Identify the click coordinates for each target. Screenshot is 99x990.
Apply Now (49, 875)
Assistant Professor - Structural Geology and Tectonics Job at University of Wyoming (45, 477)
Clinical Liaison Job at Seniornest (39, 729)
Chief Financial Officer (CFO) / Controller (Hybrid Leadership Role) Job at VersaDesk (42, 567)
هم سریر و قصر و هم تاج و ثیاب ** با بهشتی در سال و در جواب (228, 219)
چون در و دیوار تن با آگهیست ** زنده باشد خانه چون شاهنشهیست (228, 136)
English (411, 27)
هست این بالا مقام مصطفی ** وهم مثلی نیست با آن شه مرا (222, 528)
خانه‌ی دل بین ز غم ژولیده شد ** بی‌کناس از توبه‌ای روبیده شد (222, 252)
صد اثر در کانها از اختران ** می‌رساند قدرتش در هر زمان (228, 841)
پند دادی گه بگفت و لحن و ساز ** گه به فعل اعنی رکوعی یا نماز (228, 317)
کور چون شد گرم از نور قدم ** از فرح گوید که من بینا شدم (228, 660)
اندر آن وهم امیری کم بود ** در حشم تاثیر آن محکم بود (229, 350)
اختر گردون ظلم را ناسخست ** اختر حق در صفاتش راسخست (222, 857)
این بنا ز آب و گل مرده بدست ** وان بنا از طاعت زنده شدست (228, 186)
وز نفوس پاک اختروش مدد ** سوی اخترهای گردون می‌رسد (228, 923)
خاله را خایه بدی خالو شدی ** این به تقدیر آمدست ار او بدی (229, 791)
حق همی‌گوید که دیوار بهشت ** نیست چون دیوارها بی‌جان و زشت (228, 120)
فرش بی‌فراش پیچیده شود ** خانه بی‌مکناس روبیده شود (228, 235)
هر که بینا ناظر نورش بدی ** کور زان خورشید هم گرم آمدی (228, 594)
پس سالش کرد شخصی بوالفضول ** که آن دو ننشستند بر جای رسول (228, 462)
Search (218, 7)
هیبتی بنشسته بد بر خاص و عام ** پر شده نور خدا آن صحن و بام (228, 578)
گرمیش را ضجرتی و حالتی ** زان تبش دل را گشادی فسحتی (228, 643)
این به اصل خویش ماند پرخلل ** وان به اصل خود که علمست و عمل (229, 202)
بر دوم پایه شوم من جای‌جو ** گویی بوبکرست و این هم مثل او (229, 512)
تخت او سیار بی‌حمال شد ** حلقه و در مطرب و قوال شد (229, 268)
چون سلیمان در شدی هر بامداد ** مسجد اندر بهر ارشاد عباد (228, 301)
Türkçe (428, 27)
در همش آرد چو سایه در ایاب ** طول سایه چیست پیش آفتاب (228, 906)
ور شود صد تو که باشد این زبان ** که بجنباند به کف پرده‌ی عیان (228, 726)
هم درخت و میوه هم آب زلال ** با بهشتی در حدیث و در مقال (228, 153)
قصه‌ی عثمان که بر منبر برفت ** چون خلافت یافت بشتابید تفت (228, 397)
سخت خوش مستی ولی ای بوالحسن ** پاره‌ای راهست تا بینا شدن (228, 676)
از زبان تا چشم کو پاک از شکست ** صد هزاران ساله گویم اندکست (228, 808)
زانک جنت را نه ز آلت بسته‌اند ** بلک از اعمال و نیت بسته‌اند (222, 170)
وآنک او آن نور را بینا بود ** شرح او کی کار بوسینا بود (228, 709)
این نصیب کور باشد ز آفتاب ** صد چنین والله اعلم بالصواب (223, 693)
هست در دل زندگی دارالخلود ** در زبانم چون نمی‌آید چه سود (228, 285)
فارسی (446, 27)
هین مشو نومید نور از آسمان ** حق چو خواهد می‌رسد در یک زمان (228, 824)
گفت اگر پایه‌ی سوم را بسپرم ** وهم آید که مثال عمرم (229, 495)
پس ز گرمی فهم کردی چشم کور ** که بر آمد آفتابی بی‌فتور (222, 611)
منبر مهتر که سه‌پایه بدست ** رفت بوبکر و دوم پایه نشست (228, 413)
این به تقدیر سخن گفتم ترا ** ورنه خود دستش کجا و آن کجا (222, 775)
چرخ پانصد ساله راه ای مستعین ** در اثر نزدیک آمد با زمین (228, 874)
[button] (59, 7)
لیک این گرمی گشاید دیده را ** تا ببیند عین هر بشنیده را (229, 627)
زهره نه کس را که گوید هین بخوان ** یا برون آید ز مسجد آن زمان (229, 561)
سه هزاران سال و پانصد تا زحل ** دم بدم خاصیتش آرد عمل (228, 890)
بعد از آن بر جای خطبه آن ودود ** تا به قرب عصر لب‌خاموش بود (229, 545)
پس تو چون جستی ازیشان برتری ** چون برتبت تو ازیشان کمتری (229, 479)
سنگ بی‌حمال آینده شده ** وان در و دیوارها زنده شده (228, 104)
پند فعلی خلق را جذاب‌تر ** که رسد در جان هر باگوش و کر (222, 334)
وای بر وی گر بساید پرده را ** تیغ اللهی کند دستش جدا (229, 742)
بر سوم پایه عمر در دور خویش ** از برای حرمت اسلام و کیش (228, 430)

------------------------------------------------------------

PROBLEM DETAILS:
Turn all of the rows above into a numbered list, omitting any blank lines.

REPLY:
1. Identify the click coordinates for each target. Screenshot is 99x990.
2. Apply Now (49, 875)
3. Assistant Professor - Structural Geology and Tectonics Job at University of Wyoming (45, 477)
4. Clinical Liaison Job at Seniornest (39, 729)
5. Chief Financial Officer (CFO) / Controller (Hybrid Leadership Role) Job at VersaDesk (42, 567)
6. هم سریر و قصر و هم تاج و ثیاب ** با بهشتی در سال و در جواب (228, 219)
7. چون در و دیوار تن با آگهیست ** زنده باشد خانه چون شاهنشهیست (228, 136)
8. English (411, 27)
9. هست این بالا مقام مصطفی ** وهم مثلی نیست با آن شه مرا (222, 528)
10. خانه‌ی دل بین ز غم ژولیده شد ** بی‌کناس از توبه‌ای روبیده شد (222, 252)
11. صد اثر در کانها از اختران ** می‌رساند قدرتش در هر زمان (228, 841)
12. پند دادی گه بگفت و لحن و ساز ** گه به فعل اعنی رکوعی یا نماز (228, 317)
13. کور چون شد گرم از نور قدم ** از فرح گوید که من بینا شدم (228, 660)
14. اندر آن وهم امیری کم بود ** در حشم تاثیر آن محکم بود (229, 350)
15. اختر گردون ظلم را ناسخست ** اختر حق در صفاتش راسخست (222, 857)
16. این بنا ز آب و گل مرده بدست ** وان بنا از طاعت زنده شدست (228, 186)
17. وز نفوس پاک اختروش مدد ** سوی اخترهای گردون می‌رسد (228, 923)
18. خاله را خایه بدی خالو شدی ** این به تقدیر آمدست ار او بدی (229, 791)
19. حق همی‌گوید که دیوار بهشت ** نیست چون دیوارها بی‌جان و زشت (228, 120)
20. فرش بی‌فراش پیچیده شود ** خانه بی‌مکناس روبیده شود (228, 235)
21. هر که بینا ناظر نورش بدی ** کور زان خورشید هم گرم آمدی (228, 594)
22. پس سالش کرد شخصی بوالفضول ** که آن دو ننشستند بر جای رسول (228, 462)
23. Search (218, 7)
24. هیبتی بنشسته بد بر خاص و عام ** پر شده نور خدا آن صحن و بام (228, 578)
25. گرمیش را ضجرتی و حالتی ** زان تبش دل را گشادی فسحتی (228, 643)
26. این به اصل خویش ماند پرخلل ** وان به اصل خود که علمست و عمل (229, 202)
27. بر دوم پایه شوم من جای‌جو ** گویی بوبکرست و این هم مثل او (229, 512)
28. تخت او سیار بی‌حمال شد ** حلقه و در مطرب و قوال شد (229, 268)
29. چون سلیمان در شدی هر بامداد ** مسجد اندر بهر ارشاد عباد (228, 301)
30. Türkçe (428, 27)
31. در همش آرد چو سایه در ایاب ** طول سایه چیست پیش آفتاب (228, 906)
32. ور شود صد تو که باشد این زبان ** که بجنباند به کف پرده‌ی عیان (228, 726)
33. هم درخت و میوه هم آب زلال ** با بهشتی در حدیث و در مقال (228, 153)
34. قصه‌ی عثمان که بر منبر برفت ** چون خلافت یافت بشتابید تفت (228, 397)
35. سخت خوش مستی ولی ای بوالحسن ** پاره‌ای راهست تا بینا شدن (228, 676)
36. از زبان تا چشم کو پاک از شکست ** صد هزاران ساله گویم اندکست (228, 808)
37. زانک جنت را نه ز آلت بسته‌اند ** بلک از اعمال و نیت بسته‌اند (222, 170)
38. وآنک او آن نور را بینا بود ** شرح او کی کار بوسینا بود (228, 709)
39. این نصیب کور باشد ز آفتاب ** صد چنین والله اعلم بالصواب (223, 693)
40. هست در دل زندگی دارالخلود ** در زبانم چون نمی‌آید چه سود (228, 285)
41. فارسی (446, 27)
42. هین مشو نومید نور از آسمان ** حق چو خواهد می‌رسد در یک زمان (228, 824)
43. گفت اگر پایه‌ی سوم را بسپرم ** وهم آید که مثال عمرم (229, 495)
44. پس ز گرمی فهم کردی چشم کور ** که بر آمد آفتابی بی‌فتور (222, 611)
45. منبر مهتر که سه‌پایه بدست ** رفت بوبکر و دوم پایه نشست (228, 413)
46. این به تقدیر سخن گفتم ترا ** ورنه خود دستش کجا و آن کجا (222, 775)
47. چرخ پانصد ساله راه ای مستعین ** در اثر نزدیک آمد با زمین (228, 874)
48. [button] (59, 7)
49. لیک این گرمی گشاید دیده را ** تا ببیند عین هر بشنیده را (229, 627)
50. زهره نه کس را که گوید هین بخوان ** یا برون آید ز مسجد آن زمان (229, 561)
51. سه هزاران سال و پانصد تا زحل ** دم بدم خاصیتش آرد عمل (228, 890)
52. بعد از آن بر جای خطبه آن ودود ** تا به قرب عصر لب‌خاموش بود (229, 545)
53. پس تو چون جستی ازیشان برتری ** چون برتبت تو ازیشان کمتری (229, 479)
54. سنگ بی‌حمال آینده شده ** وان در و دیوارها زنده شده (228, 104)
55. پند فعلی خلق را جذاب‌تر ** که رسد در جان هر باگوش و کر (222, 334)
56. وای بر وی گر بساید پرده را ** تیغ اللهی کند دستش جدا (229, 742)
57. بر سوم پایه عمر در دور خویش ** از برای حرمت اسلام و کیش (228, 430)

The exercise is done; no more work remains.